---------- Provided data
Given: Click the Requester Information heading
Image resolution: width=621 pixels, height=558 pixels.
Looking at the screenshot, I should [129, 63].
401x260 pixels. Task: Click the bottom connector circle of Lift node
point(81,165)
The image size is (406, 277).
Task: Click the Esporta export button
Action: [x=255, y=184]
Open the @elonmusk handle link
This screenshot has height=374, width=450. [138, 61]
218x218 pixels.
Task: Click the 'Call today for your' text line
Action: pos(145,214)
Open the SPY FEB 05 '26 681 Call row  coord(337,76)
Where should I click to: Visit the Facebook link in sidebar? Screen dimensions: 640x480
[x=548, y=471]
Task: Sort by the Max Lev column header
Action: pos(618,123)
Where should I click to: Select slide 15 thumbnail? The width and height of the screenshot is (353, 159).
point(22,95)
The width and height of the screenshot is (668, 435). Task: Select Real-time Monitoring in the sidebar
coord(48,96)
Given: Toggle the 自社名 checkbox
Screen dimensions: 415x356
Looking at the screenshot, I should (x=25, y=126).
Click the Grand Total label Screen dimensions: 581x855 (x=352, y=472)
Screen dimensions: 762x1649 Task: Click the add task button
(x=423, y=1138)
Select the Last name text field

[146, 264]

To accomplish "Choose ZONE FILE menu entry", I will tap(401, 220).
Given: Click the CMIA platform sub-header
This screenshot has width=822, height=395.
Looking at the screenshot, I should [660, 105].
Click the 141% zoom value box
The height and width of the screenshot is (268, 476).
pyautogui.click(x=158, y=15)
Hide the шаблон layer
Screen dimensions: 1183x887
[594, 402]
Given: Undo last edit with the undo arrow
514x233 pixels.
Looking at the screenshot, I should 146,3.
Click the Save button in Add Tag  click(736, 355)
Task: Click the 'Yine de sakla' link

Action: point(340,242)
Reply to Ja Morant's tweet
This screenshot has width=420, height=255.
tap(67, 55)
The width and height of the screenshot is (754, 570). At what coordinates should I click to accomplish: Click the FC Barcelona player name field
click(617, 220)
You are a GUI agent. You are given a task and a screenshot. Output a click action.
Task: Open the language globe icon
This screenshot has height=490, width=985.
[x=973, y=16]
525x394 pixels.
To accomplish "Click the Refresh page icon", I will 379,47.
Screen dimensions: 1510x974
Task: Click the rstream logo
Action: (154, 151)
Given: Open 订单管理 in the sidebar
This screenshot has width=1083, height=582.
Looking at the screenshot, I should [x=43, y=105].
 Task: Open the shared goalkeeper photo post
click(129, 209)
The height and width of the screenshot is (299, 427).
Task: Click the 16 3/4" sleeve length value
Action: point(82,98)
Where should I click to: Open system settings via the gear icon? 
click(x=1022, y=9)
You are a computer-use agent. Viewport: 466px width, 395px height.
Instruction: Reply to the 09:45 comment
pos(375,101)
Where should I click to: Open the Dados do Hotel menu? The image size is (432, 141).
--------------------
* **Exercise details**: Can you convert the lines above, from the line with "will tap(401, 220)." to the line with "Action: point(82,98)" (both included), into a Markdown table with columns No. and Line, numbering each line and leaving out blank ones?

* **Reply**:
| No. | Line |
|---|---|
| 1 | To accomplish "Choose ZONE FILE menu entry", I will tap(401, 220). |
| 2 | Given: Click the CMIA platform sub-header |
| 3 | This screenshot has width=822, height=395. |
| 4 | Looking at the screenshot, I should [660, 105]. |
| 5 | Click the 141% zoom value box |
| 6 | The height and width of the screenshot is (268, 476). |
| 7 | pyautogui.click(x=158, y=15) |
| 8 | Hide the шаблон layer |
| 9 | Screen dimensions: 1183x887 |
| 10 | [594, 402] |
| 11 | Given: Undo last edit with the undo arrow |
| 12 | 514x233 pixels. |
| 13 | Looking at the screenshot, I should 146,3. |
| 14 | Click the Save button in Add Tag  click(736, 355) |
| 15 | Task: Click the 'Yine de sakla' link |
| 16 | Action: point(340,242) |
| 17 | Reply to Ja Morant's tweet |
| 18 | This screenshot has width=420, height=255. |
| 19 | tap(67, 55) |
| 20 | The width and height of the screenshot is (754, 570). At what coordinates should I click to accomplish: Click the FC Barcelona player name field |
| 21 | click(617, 220) |
| 22 | You are a GUI agent. You are given a task and a screenshot. Output a click action. |
| 23 | Task: Open the language globe icon |
| 24 | This screenshot has height=490, width=985. |
| 25 | [x=973, y=16] |
| 26 | 525x394 pixels. |
| 27 | To accomplish "Click the Refresh page icon", I will 379,47. |
| 28 | Screen dimensions: 1510x974 |
| 29 | Task: Click the rstream logo |
| 30 | Action: (154, 151) |
| 31 | Given: Open 订单管理 in the sidebar |
| 32 | This screenshot has width=1083, height=582. |
| 33 | Looking at the screenshot, I should [x=43, y=105]. |
| 34 |  Task: Open the shared goalkeeper photo post |
| 35 | click(129, 209) |
| 36 | The height and width of the screenshot is (299, 427). |
| 37 | Task: Click the 16 3/4" sleeve length value |
| 38 | Action: point(82,98) |